Propõe também atualizar a estrutura de classificação das O-SII (Outras Instituições de Importância Sistémica), que pondera fatores como a dimensão da instituição (tamanho do balanço, ativos, entre outros), a importância para a economia nacional ou europeia, as ligações com outras instituições financeiras e a atividade internacional/transfronteiriça, incluindo melhorias na metodologia de pontuação.
A autoridade sugere ainda simplificar a estrutura dos Requisitos Mínimos de Fundos Próprios e Passivos Elegíveis (Minimum Requirement for own funds and Eligible Liabilities — MREL), reduzindo as métricas e simplificando os ajustamentos, de forma a diminuir a complexidade operacional, sem comprometer a capacidade das instituições para absorver perdas e proceder à recapitalização, permitindo uma resolução ordenada.
O documento publicado esta semana “discute opções para reduzir complexidade desnecessária, melhorar a consistência e a previsibilidade e apoiar instrumentos eficazes de supervisão e resolução”. Para tal, segue quatro princípios orientadores: a preservação da resiliência e da neutralidade em termos de capital; o cumprimento das normas internacionais, em particular as normas do BCBS e do FSB; a proporcionalidade, tendo em conta que tanto grandes como pequenas instituições estão sujeitas ao enquadramento; e o reforço da eficiência e da profundidade do Mercado Único, em benefício da economia e da estabilidade financeira.
“O relatório não defende uma reformulação fundamental do quadro, mas sim alterações específicas e equilibradas. Centra-se em possíveis ajustamentos ao desenho do enquadramento, e não na sua calibração. Também não aborda a questão separada — embora importante — da coordenação entre as autoridades relevantes com diferentes mandatos e responsabilidades”, refere a entidade.

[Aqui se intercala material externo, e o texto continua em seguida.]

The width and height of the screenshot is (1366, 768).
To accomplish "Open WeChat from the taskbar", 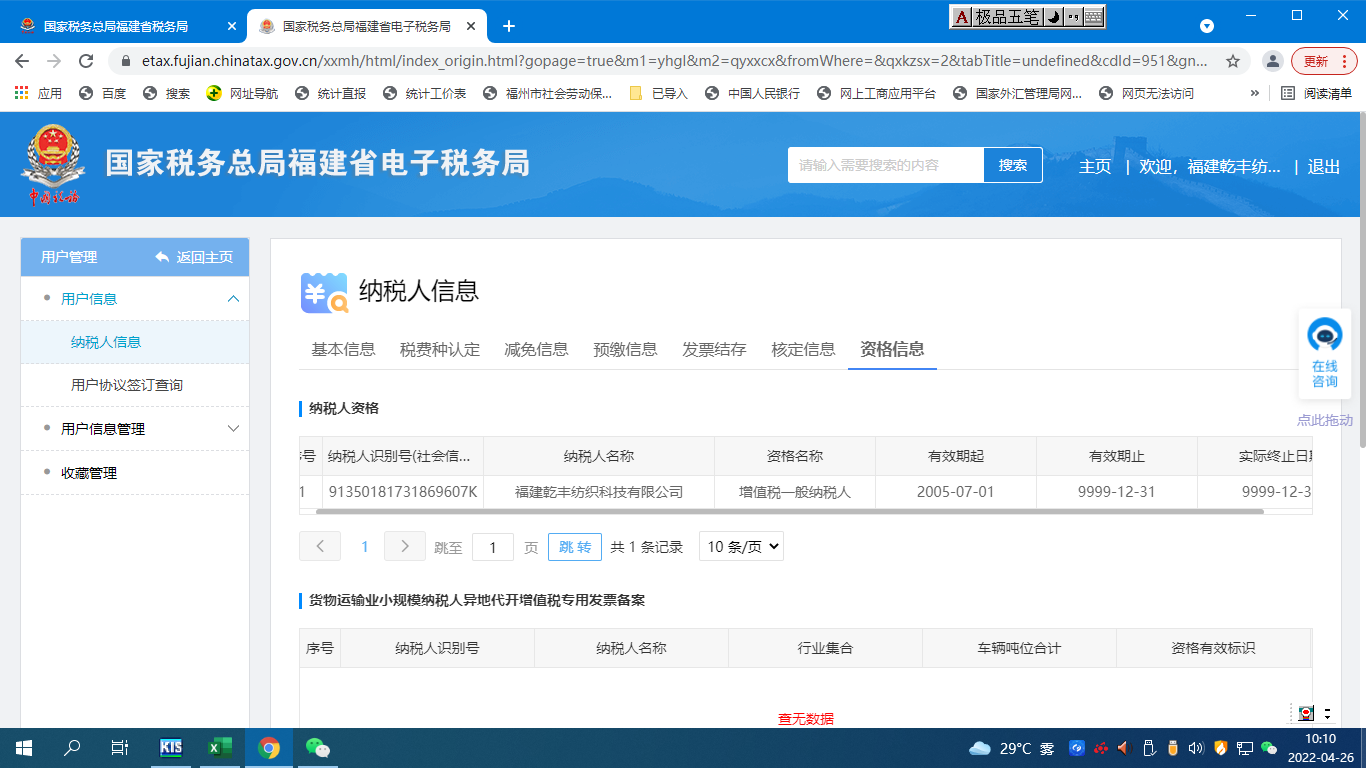I will click(x=317, y=747).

O supervisor europeu reconhece que “as posições de capital das instituições da UE/EEE reforçaram-se significativamente ao longo da última década, apoiadas por uma forte rendibilidade. O rácio total de capital aumentou de 15,9% no final de 2014 para 20,4% dos ativos ponderados pelo risco total (TREA) em dezembro de 2025. Uma tendência semelhante foi observada no rácio de capital principal de nível 1 (Common Equity Tier 1 — CET1), que aumentou de 12,7% para 15,8% do TREA no mesmo período, refletindo uma mudança mais ampla no sentido de uma maior utilização de capital de melhor qualidade, em linha com os objetivos das reformas regulamentares pós-crise”.
Uma questão essencial para a EBA “é a existência de numerosos ‘blocos’ ou ‘camadas’ regulamentares (stacks): dependendo do seu perfil, as instituições podem estar sujeitas a até 10 estruturas distintas, incluindo requisitos de capital baseados no risco, o requisito do rácio de alavancagem, o TLAC, o MREL e os requisitos de MREL subordinado”.
Cada “camada” é, por si só, composta por várias outras “camadas”. “Por exemplo, a estrutura de capital baseada no risco combina os requisitos do Pilar 1, os requisitos do Pilar 2 (Pillar 2 Requirements — P2R), o requisito combinado de reservas de capital (Combined Buffer Requirement — CBR) e a orientação do Pilar 2 (Pillar 2 Guidance — P2G)”, exemplifica a EBA, salientando que “o próprio CBR pode incluir até quatro reservas distintas. Isto cria um regime prudencial altamente detalhado, no qual as instituições têm de monitorizar continuamente o cumprimento de múltiplos requisitos que podem sobrepor-se parcialmente”.
“O enquadramento da UE contrasta também com abordagens mais simples adotadas noutros países. Por exemplo, os quadros de capital dos Estados Unidos, da Suíça e do Japão contêm menos componentes e não incluem, ou não incluem na mesma extensão, vários elementos específicos da UE, como os requisitos do Pilar 2 (P2R), a orientação do Pilar 2 (P2G), a reserva de risco sistémico (Systemic Risk Buffer — SyRB) e o MREL”, conclui o supervisor europeu.